Since most bowling alleys in the country are situated in shopping malls, professional and amateur bowlers won’t be able to practice the sport until the government relaxes lockdown rules and allows for the operation of malls. 

“The biggest problem is that most alleys are situated in malls,” points out Akaash Ashok Kumar, the reigning national tenpin champion. “The Covid-19 cases are only going up so I don’t think the government will open up malls any time soon, and that seriously hampers our chances of training.

"Unlike other sports, which have standalone facilities which are dedicated to a sport, bowling doesn’t have that luxury in India. All of them are open to the public and that in itself makes it harder. If they allow us to train in the mornings before the crowds come in, that’s our only chance,” he adds. 

Dhruv Sarda, the former national champion who is based in New Delhi, says there isn’t a standalone bowling centre to train at in his city. “It’s tough, and I don’t see it getting better soon. I think we won’t get to train for a few more months. And as for tournaments, I don’t know when we will get to compete again,” he lamented. “I hope the government does something to help us because we will be among the last ones to start should this curfew on malls continue.”

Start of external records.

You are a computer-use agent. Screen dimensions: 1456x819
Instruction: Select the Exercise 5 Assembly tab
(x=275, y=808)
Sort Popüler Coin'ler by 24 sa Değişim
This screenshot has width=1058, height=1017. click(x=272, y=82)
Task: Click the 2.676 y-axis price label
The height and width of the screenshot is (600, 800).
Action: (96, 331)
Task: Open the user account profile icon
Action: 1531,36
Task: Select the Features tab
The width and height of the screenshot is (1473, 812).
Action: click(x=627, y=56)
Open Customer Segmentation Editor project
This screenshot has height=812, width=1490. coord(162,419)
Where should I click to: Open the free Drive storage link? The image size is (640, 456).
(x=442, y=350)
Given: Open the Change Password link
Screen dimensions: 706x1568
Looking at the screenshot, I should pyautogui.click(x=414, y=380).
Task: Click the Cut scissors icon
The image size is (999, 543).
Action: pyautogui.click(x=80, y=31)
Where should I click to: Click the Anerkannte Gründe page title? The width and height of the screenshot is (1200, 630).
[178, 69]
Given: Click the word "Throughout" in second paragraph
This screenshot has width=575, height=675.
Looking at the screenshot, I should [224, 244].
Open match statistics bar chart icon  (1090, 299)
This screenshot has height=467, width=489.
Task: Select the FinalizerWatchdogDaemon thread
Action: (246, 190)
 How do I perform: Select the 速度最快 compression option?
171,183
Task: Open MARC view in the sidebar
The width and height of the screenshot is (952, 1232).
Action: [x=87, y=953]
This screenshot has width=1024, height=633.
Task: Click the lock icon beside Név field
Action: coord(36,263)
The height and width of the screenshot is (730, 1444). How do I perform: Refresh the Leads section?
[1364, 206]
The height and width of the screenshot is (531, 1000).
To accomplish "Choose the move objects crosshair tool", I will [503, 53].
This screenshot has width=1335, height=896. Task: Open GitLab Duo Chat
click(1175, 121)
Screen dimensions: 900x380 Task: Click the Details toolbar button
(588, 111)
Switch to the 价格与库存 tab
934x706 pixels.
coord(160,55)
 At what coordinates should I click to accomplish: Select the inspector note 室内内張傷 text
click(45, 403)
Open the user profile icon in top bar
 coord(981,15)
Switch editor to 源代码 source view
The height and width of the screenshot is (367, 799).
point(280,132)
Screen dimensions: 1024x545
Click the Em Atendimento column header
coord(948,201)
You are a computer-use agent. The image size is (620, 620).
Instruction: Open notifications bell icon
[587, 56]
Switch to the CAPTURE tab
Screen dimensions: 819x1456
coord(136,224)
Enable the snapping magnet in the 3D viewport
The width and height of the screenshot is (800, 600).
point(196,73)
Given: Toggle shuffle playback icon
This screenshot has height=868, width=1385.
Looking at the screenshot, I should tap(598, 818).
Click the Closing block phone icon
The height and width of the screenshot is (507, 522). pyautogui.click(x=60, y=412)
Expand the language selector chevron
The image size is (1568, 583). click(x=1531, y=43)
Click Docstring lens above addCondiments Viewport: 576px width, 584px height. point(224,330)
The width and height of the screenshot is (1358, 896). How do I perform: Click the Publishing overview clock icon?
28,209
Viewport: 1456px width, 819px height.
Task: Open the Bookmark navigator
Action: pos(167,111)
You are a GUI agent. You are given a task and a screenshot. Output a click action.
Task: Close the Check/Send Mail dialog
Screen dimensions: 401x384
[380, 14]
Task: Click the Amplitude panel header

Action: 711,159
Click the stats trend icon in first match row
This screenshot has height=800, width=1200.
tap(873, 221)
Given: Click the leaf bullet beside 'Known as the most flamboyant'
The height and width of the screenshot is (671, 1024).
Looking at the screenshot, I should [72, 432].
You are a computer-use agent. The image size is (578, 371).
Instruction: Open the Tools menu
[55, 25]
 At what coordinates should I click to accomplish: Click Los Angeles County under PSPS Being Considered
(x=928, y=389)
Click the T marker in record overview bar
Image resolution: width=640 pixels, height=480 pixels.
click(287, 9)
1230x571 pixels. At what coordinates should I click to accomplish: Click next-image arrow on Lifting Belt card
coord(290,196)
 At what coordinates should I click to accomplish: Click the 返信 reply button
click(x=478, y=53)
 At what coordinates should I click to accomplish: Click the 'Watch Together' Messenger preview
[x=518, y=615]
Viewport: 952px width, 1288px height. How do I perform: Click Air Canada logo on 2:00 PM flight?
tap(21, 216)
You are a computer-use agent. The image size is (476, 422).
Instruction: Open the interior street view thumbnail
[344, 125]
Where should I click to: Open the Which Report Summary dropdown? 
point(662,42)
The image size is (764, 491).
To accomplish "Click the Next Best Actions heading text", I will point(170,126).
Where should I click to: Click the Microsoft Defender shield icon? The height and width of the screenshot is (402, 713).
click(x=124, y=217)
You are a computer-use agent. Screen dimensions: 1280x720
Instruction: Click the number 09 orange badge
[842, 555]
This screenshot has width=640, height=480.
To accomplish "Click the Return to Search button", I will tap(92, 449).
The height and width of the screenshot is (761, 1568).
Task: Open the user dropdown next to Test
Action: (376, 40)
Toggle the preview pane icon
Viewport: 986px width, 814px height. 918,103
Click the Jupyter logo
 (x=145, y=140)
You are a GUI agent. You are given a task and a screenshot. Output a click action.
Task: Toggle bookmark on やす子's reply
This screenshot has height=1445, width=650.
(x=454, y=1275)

Bengaluru does have a couple of standalone bowling centres, but even these are commercial enterprises which rely heavily on the public to generate revenue for their upkeep. “We can’t say anything at this point,” said Sharad, the head manager at Ameoba on Church Street. “We can perhaps open it up for the professionals early in the day but we have to wait for government clearance. We can’t run the place only for the bowlers.”  

R Kannan, the Ten Pin Bowling Federation of India (TBFI) secretary, didn’t sound as perplexed by the predicament. In fact, he insisted that training should resume in July with a thorough Standard Operating Procedure in place. 

“We normally have two people bowling in one lane and another two in the other. That’s how the sport goes. We’ll need to work around it,” says Kannan. “We can only have about six bowlers train at the venue at any given point in time.”

Since the lockdown, bowlers who are part of the national team have missed out on three international events and three state-level events, but that count is said to increase in the coming months. 

“If you ask me, we will only be ready to play an international tournament next in April of next year at the Asian Indoor Championships. I don’t see any international action until then. The Asian Bowling Championships were scheduled to be held in the second week of July but they have been pushed to November but given the current scenario, I don’t think we’ll be able to participate in that either,” rued Kannan.

Standalone facility

As for the prospect of a standalone bowling facility for its professionals, Kannan didn’t find anything out of place in the Sports Authority of India focusing on Olympic sports and creating an infrastructure to help their cause.

“Of course we would love a centre of our own but that would need policy changes and the dynamics are different so that’s not something we want to and can get into at this moment,” he explains. “We are still an Asian Games sport and we can’t ask them to create something for us as this point. It is justified that we don’t have a facility.”

“… but it would be great if we could get some land on the massive SAI premises, around 10,000 to 15,000 square feet would be enough. Even better would be if we could get some land in the heart of the city like some of the other sports so as to be able to churn out more players. Also, at a time like this that would have meant we could have returned to training like other sports in the country.”